FX Daily Strategy: APAC, July 24th

byAdrian Schmidt

Senior FX Strategist
15

PMIs a focus ahead of the ECB meeting

ECB likely to be uneventful with latest ECB bank lending survey encouraging

US claims data likely to be of more interest than home sales

JPY still has upside scope despite political risks

PMIs a focus ahead of the ECB meeting

ECB likely to be uneventful with latest ECB bank lending survey encouraging

US claims data likely to be of more interest than home sales

JPY still has upside scope despite political risks

 

Thursday is the most eventful day in what has been a very quiet week for events. We have the preliminary PMI data for July and the ECB meeting, as well as new home sales and jobless claims data from the US.

As usual, the European PMI data will tend to be the main focus among the global PMIs, especially since it is quickly followed by the ECB meeting. Market consensus is looking for a small gain in the Eurozone PMI and little change in the US PMI. Typically, there is more focus in the US on the ISM survey, but given the tariff situation and the fact that the PMIs precede the ISM, there will also be interest in the US numbers this month. The modest increase in the Eurozone PMI anticipated by the consensus reflects the fact that the Eurozone index has underperformed in June. The EUR could be vulnerable if we don’t see the anticipated increase.

Markets see no further cut from the ECB this time around.

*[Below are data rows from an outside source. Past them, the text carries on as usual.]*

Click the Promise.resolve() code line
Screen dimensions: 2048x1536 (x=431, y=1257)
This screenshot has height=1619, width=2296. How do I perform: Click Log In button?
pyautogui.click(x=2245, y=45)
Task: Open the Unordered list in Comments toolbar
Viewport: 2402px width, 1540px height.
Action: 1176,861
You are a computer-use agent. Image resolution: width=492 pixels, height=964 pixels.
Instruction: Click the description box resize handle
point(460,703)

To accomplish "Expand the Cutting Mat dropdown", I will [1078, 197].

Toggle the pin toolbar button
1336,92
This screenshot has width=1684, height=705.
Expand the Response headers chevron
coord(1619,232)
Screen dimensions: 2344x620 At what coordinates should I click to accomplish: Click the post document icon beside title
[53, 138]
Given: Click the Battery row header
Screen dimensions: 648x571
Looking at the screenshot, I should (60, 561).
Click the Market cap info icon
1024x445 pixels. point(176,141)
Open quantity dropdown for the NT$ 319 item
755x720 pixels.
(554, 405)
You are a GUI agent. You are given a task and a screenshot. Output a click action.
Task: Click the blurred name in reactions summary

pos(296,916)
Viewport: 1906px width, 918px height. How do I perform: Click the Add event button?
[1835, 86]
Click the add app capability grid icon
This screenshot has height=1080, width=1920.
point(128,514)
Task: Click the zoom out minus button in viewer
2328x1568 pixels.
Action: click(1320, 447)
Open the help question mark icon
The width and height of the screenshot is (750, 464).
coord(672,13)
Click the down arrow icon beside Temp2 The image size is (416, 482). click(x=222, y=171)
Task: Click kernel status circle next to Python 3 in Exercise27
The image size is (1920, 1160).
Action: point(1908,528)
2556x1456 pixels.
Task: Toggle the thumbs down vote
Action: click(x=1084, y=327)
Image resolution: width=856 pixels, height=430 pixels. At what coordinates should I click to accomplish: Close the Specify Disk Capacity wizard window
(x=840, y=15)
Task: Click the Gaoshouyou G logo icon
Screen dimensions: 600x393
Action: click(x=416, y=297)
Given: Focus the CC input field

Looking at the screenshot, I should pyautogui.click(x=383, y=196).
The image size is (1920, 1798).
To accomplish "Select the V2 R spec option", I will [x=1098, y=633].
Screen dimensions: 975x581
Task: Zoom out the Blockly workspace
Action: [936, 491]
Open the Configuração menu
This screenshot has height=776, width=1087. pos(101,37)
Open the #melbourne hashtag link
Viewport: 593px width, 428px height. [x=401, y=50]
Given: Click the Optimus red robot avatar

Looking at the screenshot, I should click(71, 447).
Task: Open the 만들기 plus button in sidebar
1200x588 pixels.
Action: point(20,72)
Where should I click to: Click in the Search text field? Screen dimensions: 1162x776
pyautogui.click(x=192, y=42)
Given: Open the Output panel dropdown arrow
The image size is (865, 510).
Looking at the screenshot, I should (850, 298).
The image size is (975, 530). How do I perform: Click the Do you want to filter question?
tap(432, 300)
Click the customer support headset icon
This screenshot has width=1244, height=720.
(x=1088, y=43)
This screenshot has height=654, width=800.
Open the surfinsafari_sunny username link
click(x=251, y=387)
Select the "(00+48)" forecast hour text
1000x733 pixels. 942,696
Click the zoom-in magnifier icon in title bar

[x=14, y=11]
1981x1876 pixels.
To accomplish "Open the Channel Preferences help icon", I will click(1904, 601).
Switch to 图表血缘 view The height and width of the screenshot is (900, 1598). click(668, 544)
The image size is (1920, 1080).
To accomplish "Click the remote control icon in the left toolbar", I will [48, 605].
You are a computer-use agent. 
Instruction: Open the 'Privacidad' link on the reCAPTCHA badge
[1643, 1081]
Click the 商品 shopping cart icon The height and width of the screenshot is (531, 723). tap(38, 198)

However, we think that the ECB will ultimately still have to ease further - two more 25 bp cuts in H2. Indeed, over and above what we think is over-optimism regarding the labor market, we think that the ECB has a complacent view on financial conditions and credit growth. But for the Council it is likely that this time around the added uncertainty emanating from the latest and extended U.S. tariff threat warrants more circumspection than immediate policy action. However, the latest bank lending survey this week didn’t see any increase in concerns emanating from the tariff uncertainty, so we doubt there will be any notable policy statements to move the market. But with only one more rate cut priced into the curve this year, there isn’t much scope for FX impact.

We expect a June new home sales level of 640k, which would be a 2.7% increase if May’s 13.7% decline to 623k, which followed a 9.6% increase to 722k in April, is unrevised. Trend in new home sales has no clear direction but the NAHB homebuilders’ survey suggested a weakening picture in June, which saw only a partial correction in July. Our forecast is similar to the market consensus, and given the lack of a clear trend in home sales there may be more interest in the jobless claims data, which has shown significant declines in the last few weeks after a rise in the first half of June. The USD could be sensitive to weak data, with Waller having called for a July easing last week and nothing priced into the curve for the July 30 meeting.

In general, there still looks to be scope for the JPY to extend the gains seen this week, even though there is still talk of a potential Ishiba resignation after the LDP losses in the Upper House elections. In practice, this could be JPY negative in the short run, but yield spreads still point to scope for more JPY gains against the USD.